The pipeline above captures all three streams and merges the ancillary data stream with the video. The ancillary data itself is not processed further.

One way to process the ancillary data further is to extract ST12 timecodes from it and overlay them over the video.

For this, insert the following elements before the video sink:

 ... ! timecodestamper source=ancillary-meta ancillary-meta-locations='8:2000,570:2000' \
     ! videoconvert ! timeoverlay time-mode=time-code \
     ! autovideosink

Here timecodes from ancillary data at positions (8,2000) and (570,2000) would be extracted and converted to GstVideoTimeCodeMeta on the video buffers.

We recently added support for extracting ST12 timecodes from ancillary meta as well.

The positions depend on the video signal standard in use and can be found in the ST12 specifications.



While working on other ancillary data related features in GStreamer (more on that some other day), I noticed that we didn't have support for sending or receiving ancillary data via RTP in GStreamer despite it being a quite simple RTP mapping defined in RFC 8331 and it being used as part of ST 2110.

The new RTP rtpsmpte291pay payloader and rtpsmpte291depay depayloader can be found in this MR for gst-plugins-rs, which should be merged in the next days.

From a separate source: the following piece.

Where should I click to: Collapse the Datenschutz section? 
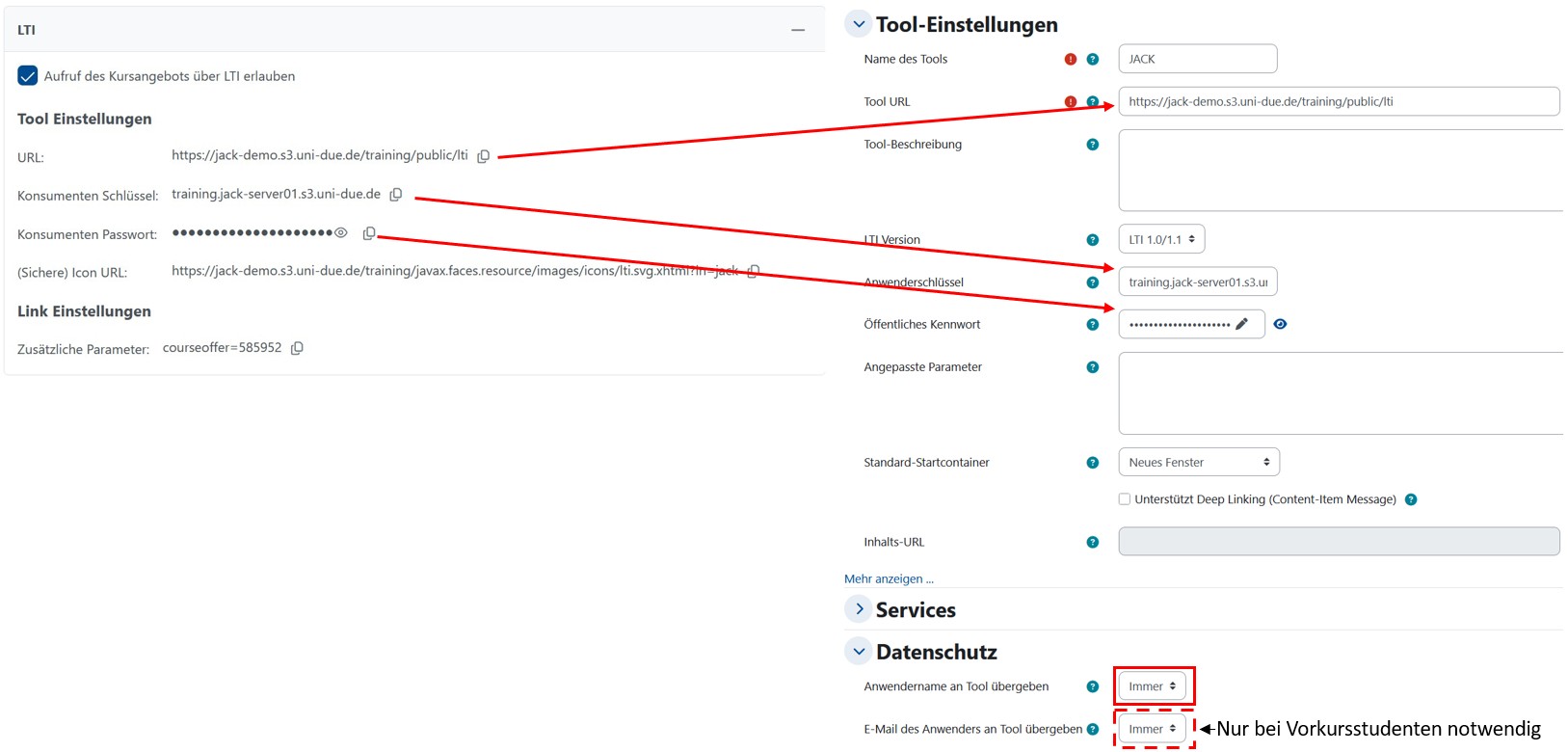(859, 652)
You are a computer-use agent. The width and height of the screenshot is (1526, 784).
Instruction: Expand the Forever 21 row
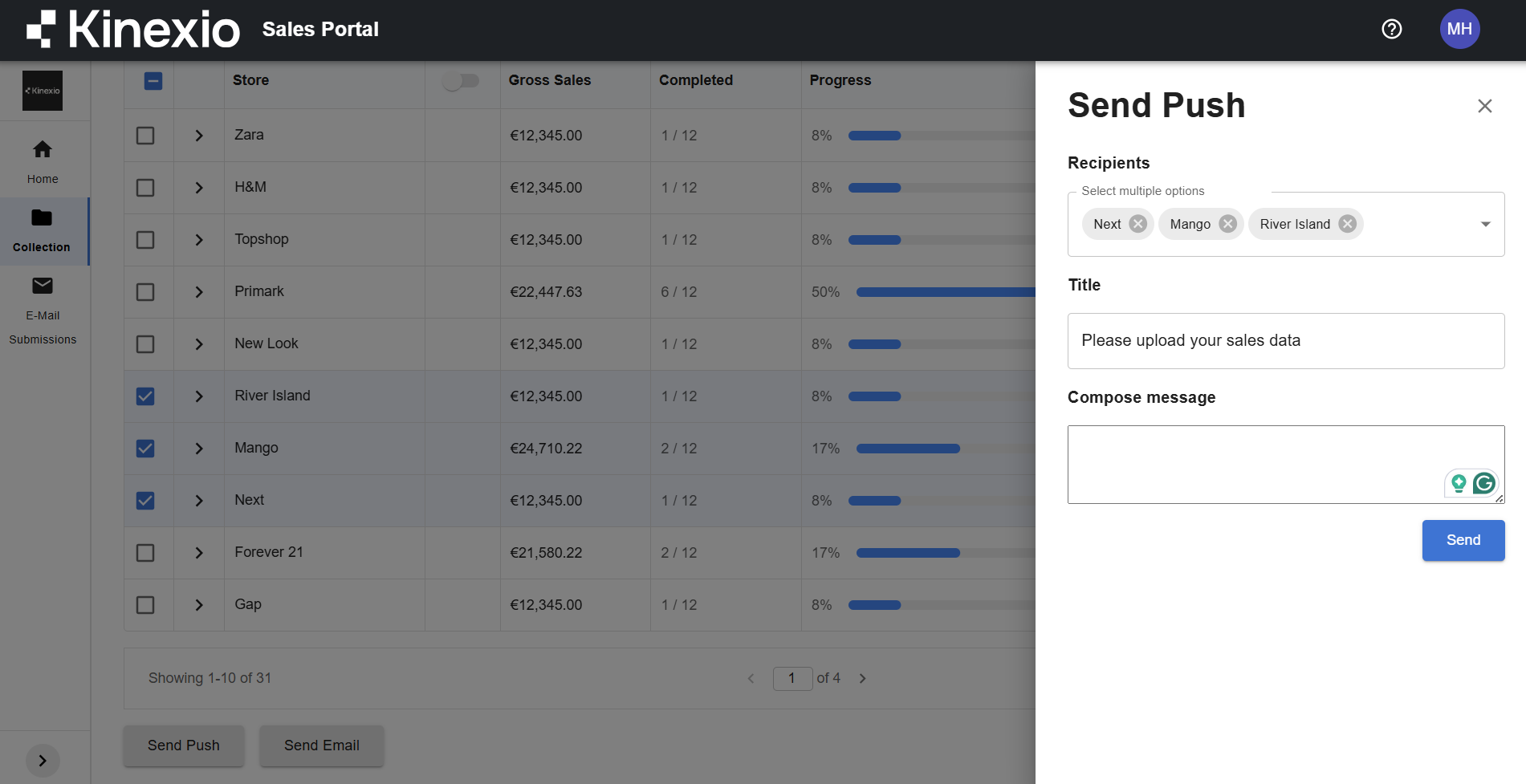[199, 553]
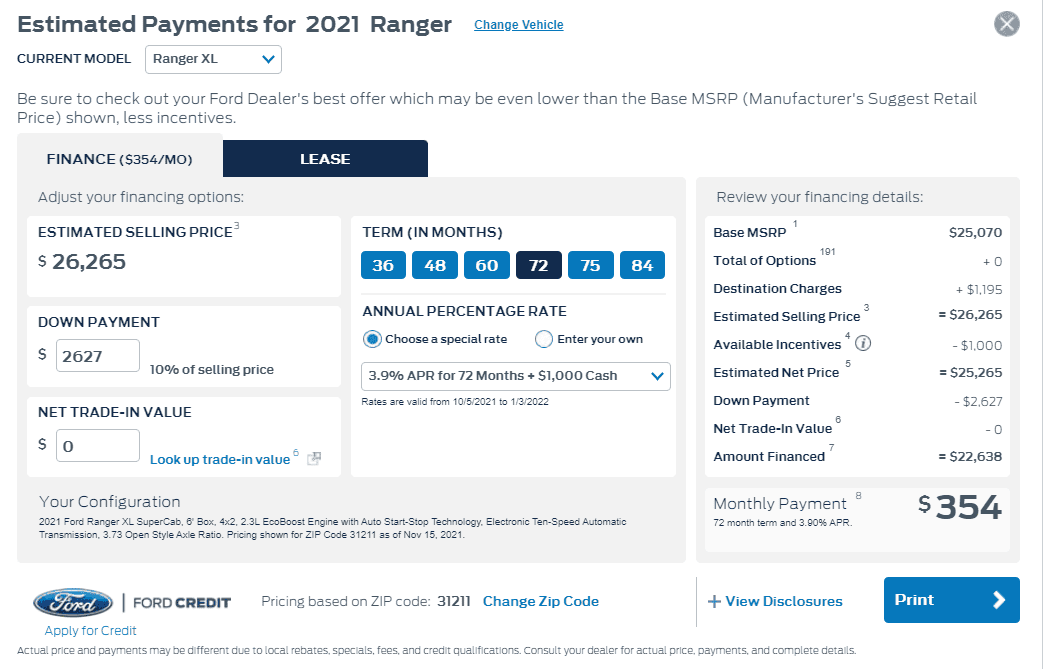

The new elements pass the SMPTE ST 291-1 ancillary data as ST 2038 streams through the pipeline. ST 2038 streams can be directly extracted from or stored in MXF or MPEG-TS containers, can be extracted or inserted into SDI streams with the AJA or Blackmagic Decklink sources/sinks, or can be handled generically by the ST 2038 elements from the rsclosedcaption plugin.

For example the following pipeline can be used to convert an SRT subtitle file to CEA-708 closed captions, which are then converted to an ST 2038 stream and sent over RTP:

$ gst-launch-1.0 filesrc location=file.srt ! subparse ! \
    tttocea708 ! closedcaption/x-cea-708,framerate=30/1 ! ccconverter ! \
    cctost2038anc ! rtpsmpte291pay ! \
    udpsink host=123.123.123.123 port=45678

Now you might be wondering how ST 291-1 and ST 2038 are related to each other and what ST 2038 has to do with RTP.

ST 291-1 is the basic standard that defines the packet format for ancillary packets as e.g. transmitted over SDI. ST 2038 on the other hand defines a mechanism for packaging ST 291-1 into MPEG-TS, and in addition to the plain ST 291-1 packets provides some additional information like the line number on which the ST 291-1 packet is to be stored. RFC 8331 defines a similar mapping just for RTP, and apart from one field it provides exactly the same information and conversion between the two formats is relatively simple.

Using ST 2038 as generic ancillary data stream format in GStreamer seemed like the pragmatic choice here. GStreamer already had support for handling ST 2038 streams in various elements, a set of helper elements to handle ST 2038 streams, and e.g. GStreamer's MXF ANC support (ST 436) also uses ST 2038 as stream format.